Were you suffering from menopausal symptoms that were not adequately managed by HRT add-back?
Did the treatment fail to fully suppress ovulation?
Other e.g. acute stress/illness, unrelated to chemical menopause
If any of these were the case then you may still respond well to surgical menopause.
There are a few points to consider when looking at perhaps why you had a bad reaction to GnRHa treatment/chemical menopause:
Did you receive adequate hormonal HRT during this GnRHa trial? Were your levels of E2 high enough?
Once you enter chemical menopause, your natural estrogen levels plummet and this low level can cause some very uncomfortable symptoms unless properly counteracted by the correct use of HRT. The level of estrogen needed will differ from person to person and is titrated depending on the individual's needs. If you are experiencing uncomfortable menopausal symptoms (e.g. hot flushes/joint pain/anxiety) then it is likely that you are not receiving adequate estrogen and you should work with your doctor in raising these levels by increasing dosage or changing delivery method (e.g. switching from patches to gel as needed)
Did you wait long enough to see the addback stabilize?
Estrogen therapy can take up to four weeks to begin to work, and temporary side effects can take several months to dissipate (although some can be persistent!). We recommend tracking your symptoms and side effects daily (or at least weekly) in order to have a clear visual of how symptoms are responding, and whether side effects are decreasing over time.
Similarly, any changes made to your HRT regime (route, dosage or frequency) should be noted in your daily/weekly tracking document/app so that the pattern of change can be monitored objectively. We recommend waiting at least one full month on the new therapy before evaluating the new treatment or making any additional changes, since effectiveness and side effects may fluctuate prior to stabilizing again on the new treatment.
This is particularly important for those who have an emotional hormone sensitivity; studies suggest that any change in hormone levels can provoke symptoms among those patients, but that those symptoms go away again after one month of the new therapy. Therefore, patience and support are needed to evaluate the “true” effects of any treatment change.
Was your ovarian function fully suppressed?

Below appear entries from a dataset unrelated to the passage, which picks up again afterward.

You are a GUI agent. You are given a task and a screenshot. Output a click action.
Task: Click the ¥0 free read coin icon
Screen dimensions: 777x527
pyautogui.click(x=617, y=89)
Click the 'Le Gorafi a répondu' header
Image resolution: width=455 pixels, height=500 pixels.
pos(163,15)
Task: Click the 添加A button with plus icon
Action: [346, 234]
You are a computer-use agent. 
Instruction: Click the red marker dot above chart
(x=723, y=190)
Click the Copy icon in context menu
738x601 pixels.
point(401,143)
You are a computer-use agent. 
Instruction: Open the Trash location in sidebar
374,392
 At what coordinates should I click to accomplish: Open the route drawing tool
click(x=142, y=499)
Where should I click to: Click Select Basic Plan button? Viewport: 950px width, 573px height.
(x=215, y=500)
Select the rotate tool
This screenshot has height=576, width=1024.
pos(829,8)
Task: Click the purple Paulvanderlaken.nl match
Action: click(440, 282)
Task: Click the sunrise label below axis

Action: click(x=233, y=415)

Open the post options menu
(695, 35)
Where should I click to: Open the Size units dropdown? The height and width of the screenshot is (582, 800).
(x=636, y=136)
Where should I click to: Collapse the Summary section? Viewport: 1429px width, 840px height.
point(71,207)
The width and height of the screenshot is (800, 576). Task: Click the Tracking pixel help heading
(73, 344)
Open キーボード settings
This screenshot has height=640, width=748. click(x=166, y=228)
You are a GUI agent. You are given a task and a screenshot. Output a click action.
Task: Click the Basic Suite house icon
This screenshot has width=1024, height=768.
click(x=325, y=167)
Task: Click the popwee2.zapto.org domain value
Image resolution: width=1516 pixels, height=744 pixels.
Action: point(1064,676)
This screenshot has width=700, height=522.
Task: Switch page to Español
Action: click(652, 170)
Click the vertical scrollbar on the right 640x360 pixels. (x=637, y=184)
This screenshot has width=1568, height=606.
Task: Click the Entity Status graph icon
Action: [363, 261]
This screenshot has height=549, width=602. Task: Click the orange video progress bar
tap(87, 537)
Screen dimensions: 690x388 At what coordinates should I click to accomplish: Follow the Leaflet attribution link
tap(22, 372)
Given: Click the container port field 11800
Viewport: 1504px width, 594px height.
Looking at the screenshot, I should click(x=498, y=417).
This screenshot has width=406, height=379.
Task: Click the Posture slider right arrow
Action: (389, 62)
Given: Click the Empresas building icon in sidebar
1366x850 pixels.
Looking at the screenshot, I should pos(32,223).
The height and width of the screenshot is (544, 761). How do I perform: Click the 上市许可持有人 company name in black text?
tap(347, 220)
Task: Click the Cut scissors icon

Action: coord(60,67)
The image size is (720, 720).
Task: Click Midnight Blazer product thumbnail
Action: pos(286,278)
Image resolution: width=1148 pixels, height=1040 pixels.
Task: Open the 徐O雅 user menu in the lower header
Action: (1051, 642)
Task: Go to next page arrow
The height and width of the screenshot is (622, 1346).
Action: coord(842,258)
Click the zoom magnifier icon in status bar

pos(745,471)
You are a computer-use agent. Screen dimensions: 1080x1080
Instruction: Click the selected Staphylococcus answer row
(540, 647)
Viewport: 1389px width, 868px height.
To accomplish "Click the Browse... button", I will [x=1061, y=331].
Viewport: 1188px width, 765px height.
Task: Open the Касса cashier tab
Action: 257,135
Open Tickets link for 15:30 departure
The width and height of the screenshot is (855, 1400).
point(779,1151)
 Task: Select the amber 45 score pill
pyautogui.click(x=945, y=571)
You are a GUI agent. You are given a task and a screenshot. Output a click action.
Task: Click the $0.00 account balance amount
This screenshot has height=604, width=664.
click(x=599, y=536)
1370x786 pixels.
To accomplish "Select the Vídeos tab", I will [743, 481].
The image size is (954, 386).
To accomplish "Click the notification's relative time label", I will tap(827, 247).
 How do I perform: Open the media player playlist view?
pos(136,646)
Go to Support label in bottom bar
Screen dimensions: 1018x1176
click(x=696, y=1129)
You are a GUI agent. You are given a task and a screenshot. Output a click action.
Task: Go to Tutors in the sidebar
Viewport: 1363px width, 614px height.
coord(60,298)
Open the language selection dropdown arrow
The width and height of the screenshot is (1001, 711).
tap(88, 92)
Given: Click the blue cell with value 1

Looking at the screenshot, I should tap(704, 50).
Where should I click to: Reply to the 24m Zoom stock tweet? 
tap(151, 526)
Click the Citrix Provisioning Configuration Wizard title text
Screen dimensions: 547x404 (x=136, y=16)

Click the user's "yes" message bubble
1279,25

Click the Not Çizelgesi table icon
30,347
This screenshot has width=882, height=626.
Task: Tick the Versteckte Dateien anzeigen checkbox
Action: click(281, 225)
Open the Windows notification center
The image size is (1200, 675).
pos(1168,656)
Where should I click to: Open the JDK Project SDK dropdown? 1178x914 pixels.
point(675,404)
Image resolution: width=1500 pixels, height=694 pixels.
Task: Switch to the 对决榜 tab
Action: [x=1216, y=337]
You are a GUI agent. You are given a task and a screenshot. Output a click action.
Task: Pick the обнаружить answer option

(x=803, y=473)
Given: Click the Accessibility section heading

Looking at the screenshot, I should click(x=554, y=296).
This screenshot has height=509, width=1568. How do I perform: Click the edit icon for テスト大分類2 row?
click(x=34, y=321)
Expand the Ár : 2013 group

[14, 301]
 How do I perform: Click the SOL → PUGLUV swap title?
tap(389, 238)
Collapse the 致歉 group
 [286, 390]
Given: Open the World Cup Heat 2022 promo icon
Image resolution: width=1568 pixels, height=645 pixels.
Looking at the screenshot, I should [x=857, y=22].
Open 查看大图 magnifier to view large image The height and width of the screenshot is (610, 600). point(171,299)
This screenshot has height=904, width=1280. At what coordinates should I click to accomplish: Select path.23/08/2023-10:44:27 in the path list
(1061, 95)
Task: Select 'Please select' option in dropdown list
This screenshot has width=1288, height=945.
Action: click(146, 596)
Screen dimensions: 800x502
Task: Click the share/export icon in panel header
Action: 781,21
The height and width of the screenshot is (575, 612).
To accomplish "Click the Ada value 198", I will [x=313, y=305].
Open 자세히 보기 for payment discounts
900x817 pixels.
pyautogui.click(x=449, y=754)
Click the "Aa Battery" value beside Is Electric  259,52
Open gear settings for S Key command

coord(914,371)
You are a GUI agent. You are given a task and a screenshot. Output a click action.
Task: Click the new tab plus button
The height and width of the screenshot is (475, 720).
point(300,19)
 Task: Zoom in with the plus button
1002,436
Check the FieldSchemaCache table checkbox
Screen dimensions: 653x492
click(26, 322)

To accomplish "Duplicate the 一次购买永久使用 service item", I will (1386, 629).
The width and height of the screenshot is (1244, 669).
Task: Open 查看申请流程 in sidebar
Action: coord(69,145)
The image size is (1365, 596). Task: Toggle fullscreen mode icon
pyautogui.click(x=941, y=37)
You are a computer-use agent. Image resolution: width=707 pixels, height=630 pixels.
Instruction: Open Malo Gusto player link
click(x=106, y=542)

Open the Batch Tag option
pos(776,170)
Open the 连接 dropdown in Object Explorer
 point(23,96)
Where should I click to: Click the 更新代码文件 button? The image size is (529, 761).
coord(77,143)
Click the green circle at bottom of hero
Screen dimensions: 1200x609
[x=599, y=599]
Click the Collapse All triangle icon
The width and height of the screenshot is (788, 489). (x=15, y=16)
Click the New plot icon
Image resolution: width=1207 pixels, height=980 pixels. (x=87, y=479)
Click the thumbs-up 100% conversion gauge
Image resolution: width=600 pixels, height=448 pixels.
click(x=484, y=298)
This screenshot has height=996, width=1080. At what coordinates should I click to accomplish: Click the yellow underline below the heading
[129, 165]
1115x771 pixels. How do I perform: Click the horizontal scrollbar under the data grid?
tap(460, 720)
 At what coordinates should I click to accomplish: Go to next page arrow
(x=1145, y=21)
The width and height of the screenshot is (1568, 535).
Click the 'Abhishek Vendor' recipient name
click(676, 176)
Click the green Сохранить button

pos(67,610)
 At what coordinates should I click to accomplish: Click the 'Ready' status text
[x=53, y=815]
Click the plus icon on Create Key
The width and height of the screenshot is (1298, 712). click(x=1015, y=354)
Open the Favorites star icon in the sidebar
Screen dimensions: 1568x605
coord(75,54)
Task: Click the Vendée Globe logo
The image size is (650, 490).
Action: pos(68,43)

GnRHa treatment is used to fully suppress your ovarian function and, therefore, flatten any hormonal fluctuations that lead to PMDD symptoms. In rare cases, the GnRHa does not fully suppress the cycle and there are breakthrough symptoms. In this instance, your doctor can measure LH/FSH levels via blood tests to investigate whether or not you still have some ovarian function causing fluctuations (and therefore symptoms). These medications must suppress ovulation to be effective. If you believe that you are still ovulating, you can use at-home urine LH surge tests to determine whether you are ovulating. If you find that you are still ovulating, be sure to share this with your physician, as it means that you have not had a “fair” trial of the GnRHa, since it was not effective in producing a menopausal state.
Did you tolerate progesterone add-back? Are you progesterone intolerant?
When you add back hormones into your system via HRT during GnRHa treatment you would use both estrogen and progestogen. There are various ways of taking these hormones - some may be prescribed a combined treatment (such as Tibolone -a medication that mimics the actions estrogen, progesterone and testosterone). Others will take estrogen separately (as a tablet, patch, gel or spray) and use an addback progestogen for 10-14 days per month (this is usually through taking an oral tablet or in a vaginal pessary).
It is important to track your symptoms during the GnRHa treatment to see if you are indeed reacting to the progestogens, which can bring on unpleasant side effects for some which patients often report as feeling ‘PMDD-like’. If it is the progestogen you are reacting negatively to then your provider should work with you to find solutions.
Also read: How do I know if I am progesterone intolerant?
If you continue to have symptoms and your ovarian cycle is fully suppressed and you have adequate HRT add-back.
This will cause concern to any provider looking after your care as it would suggest that PMDD is not an accurate diagnosis for your symptoms. PME may be an alternative diagnosis that needs to be explored. Chemical menopause, or being in surgical menopause, is unlikely to improve the background symptoms, just the premenstrual exacerbation of those symptoms. It is important that the correct diagnosis is made as once the ovaries are removed there is no going back! The last thing anyone wants is for a patient to go through major surgery and not find the relief they need from symptoms.
Since the hormonal states created by chemical and surgical menopause are similar, it seems reasonable to be concerned about the outcomes of surgery if GnRH analogs are associated with a worsening of mood.